Little value in player workouts
I was in the process of writing a story about the insignificance of player-organized workouts when A.J. Hawk took the words right out of my mouth (or, to be more accurate, right off my computer screen). While the Cowboys, Saints and Giants (among others) are getting together in large groups, the Super Bowl champs don’t seem to be in any hurry to reunite. A cynic would say the Packers are already showing signs of complacency. A realist would say the Packers played a lot more football than 30 other teams and are simply letting their bodies heal. I’d say the Packers are simply being smart by avoiding player-organized workouts. Other than putting on a show for the fans, I don’t see what’s being accomplished by gathering together to stretch, run sprints and toss a few passes. Of course, what the heck do I know? That’s why it was so reassuring to read what Hawk had to say on the subject.
“The most the defense can do when we get together is seven-on-seven,” said the former Ohio State star. “I can understand quarterbacks throwing to receivers and stuff like that. I think it’s more of a camaraderie thing.” He’s right, it is more of a camaraderie thing. In fact, that’s pretty much all it is. And while camaraderie is definitely a good thing, do you really think the Packers are missing out by not getting together in early May? Something tells me that camaraderie won’t be a problem for the reigning world champions even if they don’t see each other again until August (or later). After all, nothing brings and then keeps 53 men together like fighting through adversity en route to winning the Lombardi Trophy.

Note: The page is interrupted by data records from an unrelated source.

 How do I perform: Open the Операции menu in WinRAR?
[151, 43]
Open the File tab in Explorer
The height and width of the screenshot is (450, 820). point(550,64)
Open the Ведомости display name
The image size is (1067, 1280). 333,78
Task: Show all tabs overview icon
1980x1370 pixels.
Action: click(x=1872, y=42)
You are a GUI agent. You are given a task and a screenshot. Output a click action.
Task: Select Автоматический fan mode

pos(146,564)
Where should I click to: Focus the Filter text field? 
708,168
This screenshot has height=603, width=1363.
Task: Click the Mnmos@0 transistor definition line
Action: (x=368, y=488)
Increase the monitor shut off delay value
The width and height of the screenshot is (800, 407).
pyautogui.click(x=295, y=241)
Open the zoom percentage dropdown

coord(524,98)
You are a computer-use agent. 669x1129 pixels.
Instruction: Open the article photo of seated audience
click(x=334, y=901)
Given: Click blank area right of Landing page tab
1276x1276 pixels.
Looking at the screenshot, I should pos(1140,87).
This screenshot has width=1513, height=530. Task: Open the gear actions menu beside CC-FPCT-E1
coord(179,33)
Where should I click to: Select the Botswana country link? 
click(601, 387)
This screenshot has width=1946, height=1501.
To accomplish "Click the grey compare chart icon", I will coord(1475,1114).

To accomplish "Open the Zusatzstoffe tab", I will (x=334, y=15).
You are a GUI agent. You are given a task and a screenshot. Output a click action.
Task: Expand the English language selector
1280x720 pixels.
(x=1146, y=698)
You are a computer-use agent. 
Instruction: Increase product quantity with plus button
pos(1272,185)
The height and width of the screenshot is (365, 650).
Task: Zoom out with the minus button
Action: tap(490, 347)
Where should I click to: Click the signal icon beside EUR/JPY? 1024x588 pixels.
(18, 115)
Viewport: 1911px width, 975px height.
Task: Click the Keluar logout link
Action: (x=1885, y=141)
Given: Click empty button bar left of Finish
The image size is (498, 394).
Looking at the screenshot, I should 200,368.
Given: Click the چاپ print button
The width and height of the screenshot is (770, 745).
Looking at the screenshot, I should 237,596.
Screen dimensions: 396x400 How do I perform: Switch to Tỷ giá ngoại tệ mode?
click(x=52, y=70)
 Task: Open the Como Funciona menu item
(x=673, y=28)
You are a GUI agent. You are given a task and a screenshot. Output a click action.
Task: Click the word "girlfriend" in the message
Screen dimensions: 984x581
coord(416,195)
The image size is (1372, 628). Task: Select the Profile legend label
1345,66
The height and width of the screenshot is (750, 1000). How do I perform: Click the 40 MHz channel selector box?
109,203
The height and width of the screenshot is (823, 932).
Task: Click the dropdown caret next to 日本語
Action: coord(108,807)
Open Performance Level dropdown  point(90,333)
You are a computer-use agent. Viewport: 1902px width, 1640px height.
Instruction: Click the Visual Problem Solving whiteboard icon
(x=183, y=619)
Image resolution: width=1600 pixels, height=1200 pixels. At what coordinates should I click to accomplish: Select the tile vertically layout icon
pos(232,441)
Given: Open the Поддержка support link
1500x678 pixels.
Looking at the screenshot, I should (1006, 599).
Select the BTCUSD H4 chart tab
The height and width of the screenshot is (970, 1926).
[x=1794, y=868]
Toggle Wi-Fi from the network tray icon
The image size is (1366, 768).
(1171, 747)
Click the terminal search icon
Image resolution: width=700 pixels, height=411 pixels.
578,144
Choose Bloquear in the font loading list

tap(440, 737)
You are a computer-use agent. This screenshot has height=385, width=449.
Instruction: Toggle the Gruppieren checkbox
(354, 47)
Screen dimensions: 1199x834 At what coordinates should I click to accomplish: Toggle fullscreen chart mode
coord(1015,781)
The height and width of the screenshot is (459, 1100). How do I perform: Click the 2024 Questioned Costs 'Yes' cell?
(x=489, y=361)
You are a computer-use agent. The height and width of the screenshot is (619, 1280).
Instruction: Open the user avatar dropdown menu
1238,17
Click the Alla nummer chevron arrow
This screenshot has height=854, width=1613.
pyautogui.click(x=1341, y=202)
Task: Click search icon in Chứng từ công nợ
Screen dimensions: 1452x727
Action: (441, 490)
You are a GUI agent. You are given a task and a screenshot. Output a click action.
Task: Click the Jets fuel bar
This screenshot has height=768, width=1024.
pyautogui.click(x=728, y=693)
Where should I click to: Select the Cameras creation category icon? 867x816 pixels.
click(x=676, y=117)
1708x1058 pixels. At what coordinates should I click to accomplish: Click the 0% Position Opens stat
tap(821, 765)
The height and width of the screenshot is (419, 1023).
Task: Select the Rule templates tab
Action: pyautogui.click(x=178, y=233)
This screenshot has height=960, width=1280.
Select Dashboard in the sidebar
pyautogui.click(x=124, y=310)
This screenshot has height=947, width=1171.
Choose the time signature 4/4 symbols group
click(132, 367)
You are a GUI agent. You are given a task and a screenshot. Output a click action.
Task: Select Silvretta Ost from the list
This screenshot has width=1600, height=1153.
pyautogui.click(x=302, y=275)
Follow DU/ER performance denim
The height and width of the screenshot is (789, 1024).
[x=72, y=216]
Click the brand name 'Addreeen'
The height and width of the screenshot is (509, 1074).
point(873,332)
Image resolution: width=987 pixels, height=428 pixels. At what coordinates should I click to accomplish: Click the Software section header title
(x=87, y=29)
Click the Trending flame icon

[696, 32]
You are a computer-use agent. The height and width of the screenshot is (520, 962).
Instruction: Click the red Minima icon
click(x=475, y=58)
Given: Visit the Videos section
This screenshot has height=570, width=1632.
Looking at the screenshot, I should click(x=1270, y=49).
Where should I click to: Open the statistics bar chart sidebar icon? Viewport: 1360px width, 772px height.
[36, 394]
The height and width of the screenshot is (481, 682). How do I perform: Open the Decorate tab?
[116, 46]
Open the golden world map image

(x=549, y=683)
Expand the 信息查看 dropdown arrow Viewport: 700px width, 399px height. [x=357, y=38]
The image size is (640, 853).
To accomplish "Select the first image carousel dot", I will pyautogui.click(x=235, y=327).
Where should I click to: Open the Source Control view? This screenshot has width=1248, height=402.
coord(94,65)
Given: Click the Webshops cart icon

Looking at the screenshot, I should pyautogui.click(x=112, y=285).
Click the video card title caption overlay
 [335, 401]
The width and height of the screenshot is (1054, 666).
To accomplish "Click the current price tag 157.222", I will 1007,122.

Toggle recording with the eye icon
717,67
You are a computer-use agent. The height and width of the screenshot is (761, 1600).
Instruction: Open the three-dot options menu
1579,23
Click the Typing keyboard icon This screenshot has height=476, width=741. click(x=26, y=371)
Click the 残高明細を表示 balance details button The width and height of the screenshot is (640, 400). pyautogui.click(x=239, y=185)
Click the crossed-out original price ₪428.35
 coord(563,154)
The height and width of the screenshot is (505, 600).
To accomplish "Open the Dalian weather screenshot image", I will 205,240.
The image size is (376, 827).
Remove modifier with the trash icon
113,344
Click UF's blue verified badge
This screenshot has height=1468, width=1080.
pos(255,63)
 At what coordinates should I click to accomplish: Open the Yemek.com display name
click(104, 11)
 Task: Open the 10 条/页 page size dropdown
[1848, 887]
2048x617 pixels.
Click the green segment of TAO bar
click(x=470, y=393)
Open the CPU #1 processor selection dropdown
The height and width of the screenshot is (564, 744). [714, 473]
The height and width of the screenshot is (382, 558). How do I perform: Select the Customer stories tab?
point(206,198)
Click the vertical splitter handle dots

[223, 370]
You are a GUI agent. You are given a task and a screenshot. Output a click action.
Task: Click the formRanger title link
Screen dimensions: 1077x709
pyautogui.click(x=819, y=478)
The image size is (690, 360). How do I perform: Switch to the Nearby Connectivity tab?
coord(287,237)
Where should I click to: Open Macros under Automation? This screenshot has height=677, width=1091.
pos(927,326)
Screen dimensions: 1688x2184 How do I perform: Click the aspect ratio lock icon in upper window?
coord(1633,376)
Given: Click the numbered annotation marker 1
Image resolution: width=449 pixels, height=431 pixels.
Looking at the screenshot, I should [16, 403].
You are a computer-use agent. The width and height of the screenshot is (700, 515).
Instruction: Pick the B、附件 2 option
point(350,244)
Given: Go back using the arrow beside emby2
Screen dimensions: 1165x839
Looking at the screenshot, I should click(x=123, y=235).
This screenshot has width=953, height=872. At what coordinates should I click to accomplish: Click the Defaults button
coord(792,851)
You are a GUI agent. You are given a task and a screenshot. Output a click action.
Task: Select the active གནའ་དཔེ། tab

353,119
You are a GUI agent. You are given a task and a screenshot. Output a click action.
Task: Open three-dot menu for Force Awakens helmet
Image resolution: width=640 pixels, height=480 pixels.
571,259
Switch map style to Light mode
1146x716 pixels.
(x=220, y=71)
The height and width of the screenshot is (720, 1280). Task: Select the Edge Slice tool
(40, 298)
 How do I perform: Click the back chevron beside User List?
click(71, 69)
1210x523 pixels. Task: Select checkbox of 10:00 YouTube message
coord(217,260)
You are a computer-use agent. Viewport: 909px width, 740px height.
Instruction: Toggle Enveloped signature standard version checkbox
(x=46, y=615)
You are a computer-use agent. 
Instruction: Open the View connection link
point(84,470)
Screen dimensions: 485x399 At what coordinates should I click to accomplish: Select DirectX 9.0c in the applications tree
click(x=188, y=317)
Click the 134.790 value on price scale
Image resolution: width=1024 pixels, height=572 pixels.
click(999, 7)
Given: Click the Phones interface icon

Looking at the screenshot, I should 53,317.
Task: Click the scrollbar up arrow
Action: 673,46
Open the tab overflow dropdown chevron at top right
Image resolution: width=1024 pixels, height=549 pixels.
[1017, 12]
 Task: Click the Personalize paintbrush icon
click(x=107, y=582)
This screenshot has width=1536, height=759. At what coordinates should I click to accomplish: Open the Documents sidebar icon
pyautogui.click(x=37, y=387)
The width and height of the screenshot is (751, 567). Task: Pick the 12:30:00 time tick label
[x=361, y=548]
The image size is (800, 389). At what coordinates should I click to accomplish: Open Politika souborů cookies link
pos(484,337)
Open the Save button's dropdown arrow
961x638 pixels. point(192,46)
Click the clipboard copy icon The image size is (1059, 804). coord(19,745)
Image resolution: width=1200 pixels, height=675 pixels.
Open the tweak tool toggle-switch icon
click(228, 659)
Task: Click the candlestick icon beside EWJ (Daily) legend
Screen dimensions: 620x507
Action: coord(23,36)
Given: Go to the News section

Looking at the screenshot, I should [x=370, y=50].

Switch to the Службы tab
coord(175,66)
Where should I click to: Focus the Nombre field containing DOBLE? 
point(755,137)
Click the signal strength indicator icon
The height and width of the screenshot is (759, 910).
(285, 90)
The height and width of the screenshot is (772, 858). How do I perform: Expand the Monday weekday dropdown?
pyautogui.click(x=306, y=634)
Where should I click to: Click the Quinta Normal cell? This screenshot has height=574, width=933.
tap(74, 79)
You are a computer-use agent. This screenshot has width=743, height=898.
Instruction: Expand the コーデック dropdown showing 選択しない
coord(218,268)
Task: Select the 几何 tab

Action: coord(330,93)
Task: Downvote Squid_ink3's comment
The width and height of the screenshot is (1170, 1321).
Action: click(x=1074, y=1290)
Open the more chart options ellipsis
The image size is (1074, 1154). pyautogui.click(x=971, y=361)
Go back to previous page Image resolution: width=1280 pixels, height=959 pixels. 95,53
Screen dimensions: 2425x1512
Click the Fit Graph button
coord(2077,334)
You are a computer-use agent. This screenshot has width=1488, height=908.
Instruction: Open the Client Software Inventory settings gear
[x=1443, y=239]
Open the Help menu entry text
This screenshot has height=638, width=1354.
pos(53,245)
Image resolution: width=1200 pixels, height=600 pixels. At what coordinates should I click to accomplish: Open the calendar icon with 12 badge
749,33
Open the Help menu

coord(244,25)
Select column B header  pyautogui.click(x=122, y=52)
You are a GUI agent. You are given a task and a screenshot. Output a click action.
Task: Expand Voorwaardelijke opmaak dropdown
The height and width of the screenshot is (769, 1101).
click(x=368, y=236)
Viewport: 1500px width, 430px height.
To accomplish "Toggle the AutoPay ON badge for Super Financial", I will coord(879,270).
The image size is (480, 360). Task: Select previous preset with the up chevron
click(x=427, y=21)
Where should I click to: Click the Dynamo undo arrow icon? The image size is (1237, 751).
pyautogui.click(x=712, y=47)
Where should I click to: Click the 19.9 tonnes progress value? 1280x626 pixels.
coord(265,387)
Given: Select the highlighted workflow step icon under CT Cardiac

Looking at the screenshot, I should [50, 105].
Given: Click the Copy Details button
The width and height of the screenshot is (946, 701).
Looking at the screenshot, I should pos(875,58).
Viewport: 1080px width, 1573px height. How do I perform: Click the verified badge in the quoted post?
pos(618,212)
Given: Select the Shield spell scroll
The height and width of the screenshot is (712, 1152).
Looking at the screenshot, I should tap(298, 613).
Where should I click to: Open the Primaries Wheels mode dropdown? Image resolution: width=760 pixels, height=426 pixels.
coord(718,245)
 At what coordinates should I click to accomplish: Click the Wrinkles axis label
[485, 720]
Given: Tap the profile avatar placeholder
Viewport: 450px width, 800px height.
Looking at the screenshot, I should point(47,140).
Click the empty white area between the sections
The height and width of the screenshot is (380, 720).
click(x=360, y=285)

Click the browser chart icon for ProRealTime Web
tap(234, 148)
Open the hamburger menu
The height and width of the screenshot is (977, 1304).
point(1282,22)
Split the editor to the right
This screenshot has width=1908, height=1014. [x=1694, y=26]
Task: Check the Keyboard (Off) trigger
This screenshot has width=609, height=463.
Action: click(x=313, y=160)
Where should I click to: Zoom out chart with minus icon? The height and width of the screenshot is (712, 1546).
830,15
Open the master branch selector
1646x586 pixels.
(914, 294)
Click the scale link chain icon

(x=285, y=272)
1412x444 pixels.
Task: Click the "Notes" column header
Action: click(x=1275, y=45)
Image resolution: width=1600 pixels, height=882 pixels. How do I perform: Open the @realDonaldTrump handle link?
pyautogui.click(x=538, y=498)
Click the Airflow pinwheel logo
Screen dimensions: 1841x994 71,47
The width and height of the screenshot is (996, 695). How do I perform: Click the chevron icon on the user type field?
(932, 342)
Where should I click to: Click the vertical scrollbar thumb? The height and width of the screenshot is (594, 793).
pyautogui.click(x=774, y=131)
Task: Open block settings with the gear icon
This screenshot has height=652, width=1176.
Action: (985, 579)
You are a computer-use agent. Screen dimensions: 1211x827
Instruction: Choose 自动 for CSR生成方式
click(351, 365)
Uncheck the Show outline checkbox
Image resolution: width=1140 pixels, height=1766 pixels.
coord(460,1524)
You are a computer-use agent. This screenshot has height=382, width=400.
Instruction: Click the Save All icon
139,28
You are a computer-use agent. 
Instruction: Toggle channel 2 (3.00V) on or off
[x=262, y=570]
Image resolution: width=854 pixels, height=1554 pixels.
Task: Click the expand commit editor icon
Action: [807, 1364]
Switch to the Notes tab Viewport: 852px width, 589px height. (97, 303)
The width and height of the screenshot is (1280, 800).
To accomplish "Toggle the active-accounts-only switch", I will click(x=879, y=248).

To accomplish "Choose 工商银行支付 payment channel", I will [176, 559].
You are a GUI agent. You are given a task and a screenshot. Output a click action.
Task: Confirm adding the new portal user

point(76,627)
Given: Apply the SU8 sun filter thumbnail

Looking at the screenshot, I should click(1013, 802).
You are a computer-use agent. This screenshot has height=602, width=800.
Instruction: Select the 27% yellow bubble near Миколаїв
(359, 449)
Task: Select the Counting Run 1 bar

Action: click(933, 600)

Hawk also opined about the potential dangers of player-organized workouts. “I’ve heard that different guys’ workouts from different teams have just been a disaster,” he said. “They’re working out at bad high school fields and equipment and all that kind of stuff.” He’s right again. Highly paid athletes running around haphazardly on a choppy field without proper medical supervision around is never a great idea. In fact, it’s probably only a matter of time before we read about someone getting hurt during one of these get-togethers.
Hawk went on to say that every one of his teammates is working out individually, every day, so he’s not concerned if they don’t have any player-organized workouts. “We’re all ready to come back,” he said. “We never got out of shape.” I’m sure all the players are ready to come back, but I’m not nearly as confident in the staying in shape part. Ever get a look at defensive lineman Ryan Pickett at the start of training camp? If you didn’t know better, you’d think he’s in his third trimester. And if I’m a betting man, I’d take the over, the way over, when it comes to big men and their weight in an unsupervised offseason. That said, it’s difficult to imagine player-organized workouts making all that much of a difference. Some players let themselves go even with multiple minicamps and weeks of organized team activities (OTAs). The only difference is now they’ll just let themselves go a little more.
There you have it. Player-organized workouts are good for camaraderie, but not much else. And does anybody really think the Saints will have an advantage over the Packers in the opener because 40 Saints messed around at a local high school for a few days, or even for a few weeks, in the spring? I seriously doubt it. And more importantly, so does Mr. A.J. Hawk.